それができるから、これを自在に扱える人間だ。
「アイン」
「下がって。……巻き添えを食らわせてしまう」
「一人でアイツと戦る気か!?」
「うん」
「バカ、さすがに……」
「やれるよ」
ユーカさんを片手で背後に押し、僕は「ブラックザッパー」を肩に担ぐようにして歩き出す。
あいつの背後にいる者に。
冷え切った怒りを送りながら、進む。
「答えろ」
「ぬ……」
相手がわずかに怯むような仕草をする。
怯む?
人間のつもりか?
どうせ戦って滅ぶしか能がないくせに。
返答なんて半ば期待していない。
どうせ奴はモンスター。喋ったところで益なんてもたらさない生き物だ。
八つ裂きにして……ああ、そういえば面倒な再生能力があったな。
いや。そんなものは、「ブラックザッパー」で抉り消す。
ああ、それがいい。
「ちょっ……リーダーいきなり全開になり過ぎじゃない!?」
「リノちゃん絶対にジェニファー離れないでね! 死なないだけで100点だから!」
「私が……守ります!」
「気負うなクロード君。アイン君は場数を踏んだ。信じよう」
「ユーカ。わかっとるな。お前さんはスロースターターじゃ。場を持たせるフルプレがいない今、アイン君の援護に専念するしかねえぞ」
「チッ……アイン、ヤケ起こすなよ!?」
仲間たちの騒ぐ声を置き去りにして。
僕はひたひたと敵に迫っていく。
「……ククク。ああ、答えよう。……奴もまた人外の者。この我の城の奥まで幾度も参じることができた。それだけでも、褒め称えるに値する」
「城……ダンジョンのことか」
「貴様らが何と呼ぶかは知らぬ。永劫に飽いた我をそそのかし、昂ぶりのある死を与えたと嘯いた。貴様らの様子では、それまでに随分と引き回されたようだ」
そうか。
こいつはどこかのダンジョンの親玉。
おそらく世にも珍しい、対話に応じる親玉に、その誰かは遊びを教えたのだろう。
自分たちの実験動物となった末、“邪神殺し”にぶつかる遊び。
そして親玉といえど、ダンジョンを出てはぐれれば、そこでダンジョンの一部としての無限の生を生きる資格を失う。次のリフレッシュで「補充」されてしまうわけだ。

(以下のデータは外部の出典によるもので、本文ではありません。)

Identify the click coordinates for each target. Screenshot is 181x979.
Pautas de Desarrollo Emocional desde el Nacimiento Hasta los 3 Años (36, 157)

この戦闘狂の親玉に何度も交渉する度胸があれば、何度でも最高の素体が手に入る。そして、ユーカさんないし僕の実戦テストもできる。
なんて迷惑な話だ。
「どうせそいつの個人名なんて聞いちゃいないんだろう」
「興味などないからな」
「わかった。充分だ」
……こいつは、同一個体。
だが、別個体。
同じ改造をされているとは限らない。何を組み込まれているかわからない。
だとしても。
剣を肩から持ち上げ、構える。
「死ね」
「クハハ……!! よかろう、奪り合うとしようか!!」
生に飽いた化け物が、吼える。
呪いが、僕を殺戮者に変える。
互いに化け物と呼び合う。それを互いに否定しようともしない。
ああ。きっと化け物に見えるだろうさ。
それでいい。
ユーカさんはずっと、そんな風に生きてきたのだから。
僕はそれを継ごう。
そして……ユーカさんの代わりに、その因縁ごと殺すのだ。